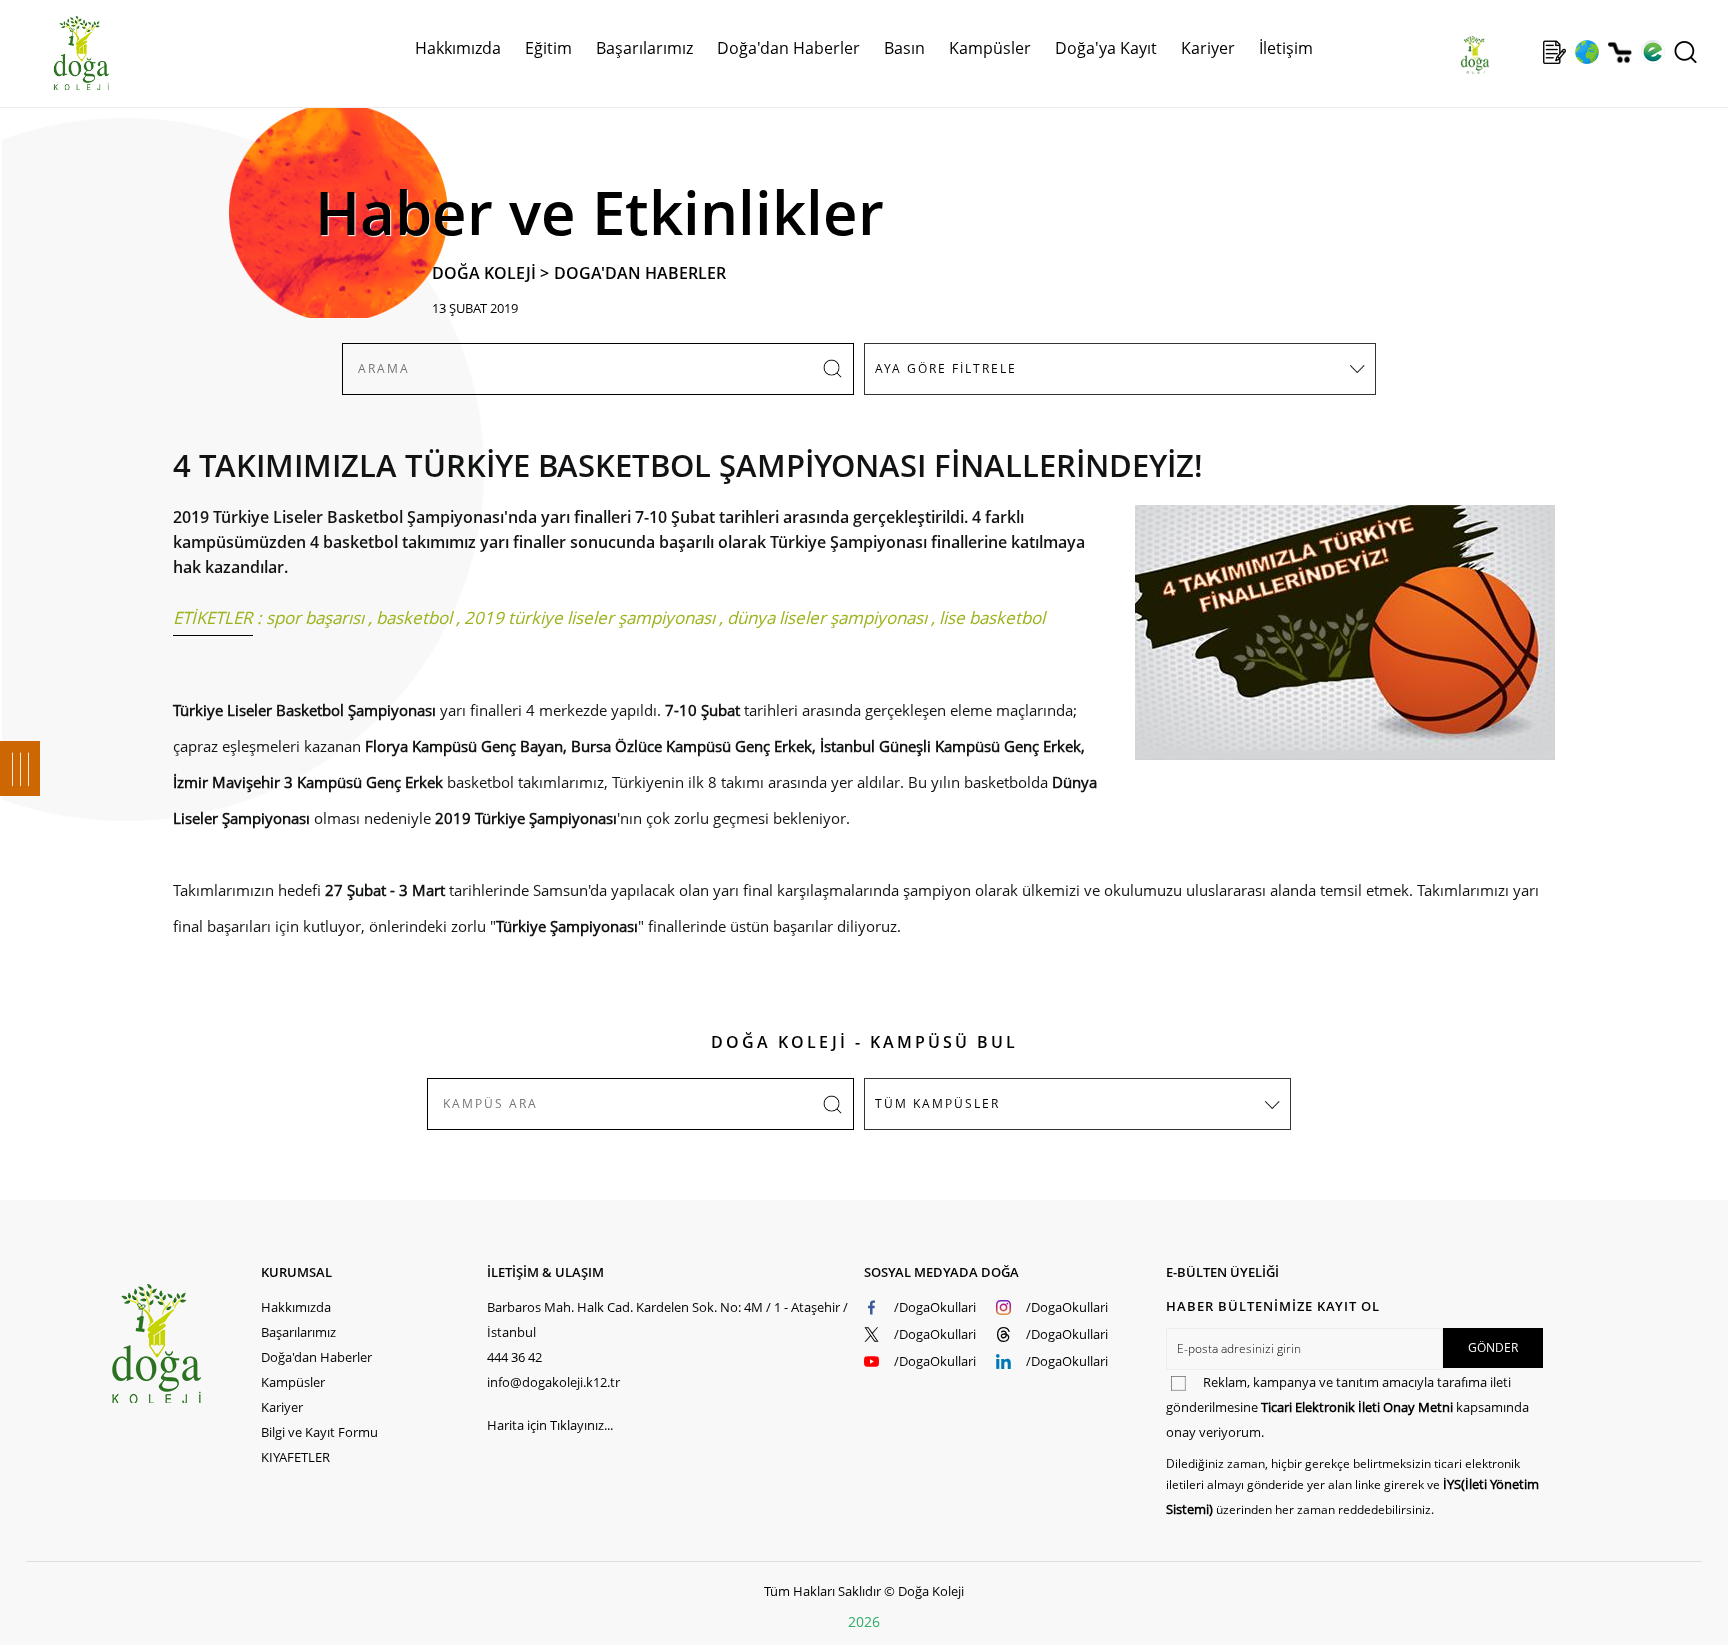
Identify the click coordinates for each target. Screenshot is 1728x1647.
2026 (864, 1621)
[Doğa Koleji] (185, 1343)
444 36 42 (514, 1357)
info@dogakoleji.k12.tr (553, 1382)
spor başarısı (315, 617)
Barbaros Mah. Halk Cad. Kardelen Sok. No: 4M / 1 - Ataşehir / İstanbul (667, 1319)
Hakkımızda (296, 1307)
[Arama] (1685, 52)
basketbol (414, 617)
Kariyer (1208, 48)
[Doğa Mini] (1521, 52)
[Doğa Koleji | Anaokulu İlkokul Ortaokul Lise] (60, 53)
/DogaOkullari (935, 1307)
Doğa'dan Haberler (788, 48)
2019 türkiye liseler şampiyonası (589, 617)
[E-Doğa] (1652, 52)
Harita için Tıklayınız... (550, 1425)
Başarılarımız (298, 1332)
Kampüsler (990, 48)
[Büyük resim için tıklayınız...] (1335, 642)
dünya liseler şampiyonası (827, 617)
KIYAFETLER (295, 1457)
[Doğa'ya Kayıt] (1554, 52)
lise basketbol (992, 617)
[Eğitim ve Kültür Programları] (1586, 52)
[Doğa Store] (1619, 52)
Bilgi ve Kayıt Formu (319, 1432)
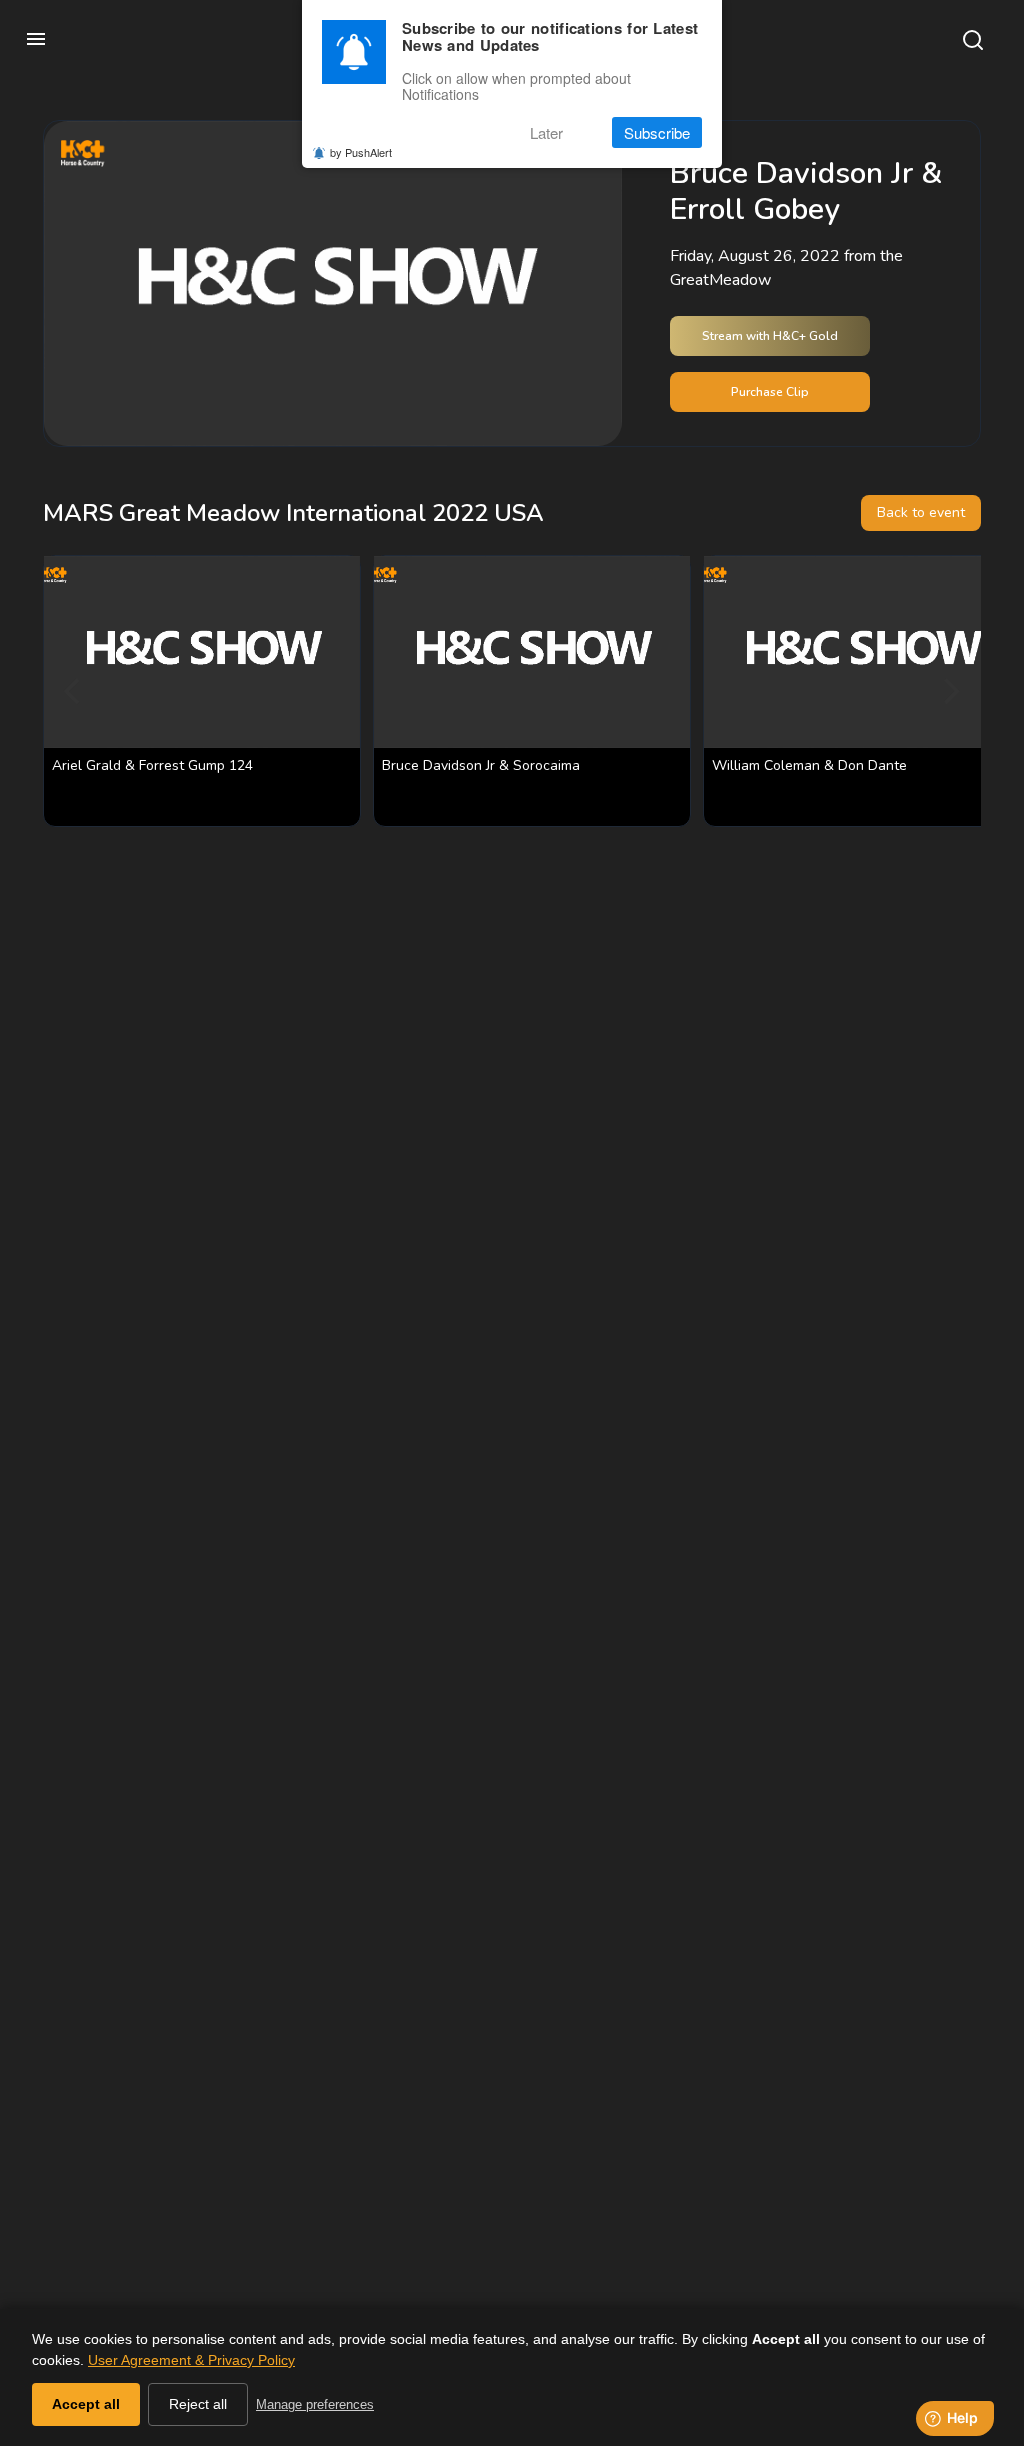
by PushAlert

- **TRY IT**:
Without the pictures, give every line above again exactly.

- **EXERCISE SOLUTION**:
Identify the click coordinates for each target. Screenshot is 1728x1647.
2026 (864, 1621)
[Doğa Koleji] (185, 1343)
444 36 42 (514, 1357)
info@dogakoleji.k12.tr (553, 1382)
spor başarısı (315, 617)
Barbaros Mah. Halk Cad. Kardelen Sok. No: 4M / 1 - Ataşehir / İstanbul (667, 1319)
Hakkımızda (296, 1307)
[Arama] (1685, 52)
basketbol (414, 617)
Kariyer (1208, 48)
[Doğa Mini] (1521, 52)
[Doğa Koleji | Anaokulu İlkokul Ortaokul Lise] (60, 53)
/DogaOkullari (935, 1307)
Doğa'dan Haberler (788, 48)
2019 türkiye liseler şampiyonası (589, 617)
[E-Doğa] (1652, 52)
Harita için Tıklayınız... (550, 1425)
Başarılarımız (298, 1332)
Kampüsler (990, 48)
[Büyük resim için tıklayınız...] (1335, 642)
dünya liseler şampiyonası (827, 617)
KIYAFETLER (295, 1457)
[Doğa'ya Kayıt] (1554, 52)
lise basketbol (992, 617)
[Eğitim ve Kültür Programları] (1586, 52)
[Doğa Store] (1619, 52)
Bilgi ve Kayıt Formu (319, 1432)
by PushAlert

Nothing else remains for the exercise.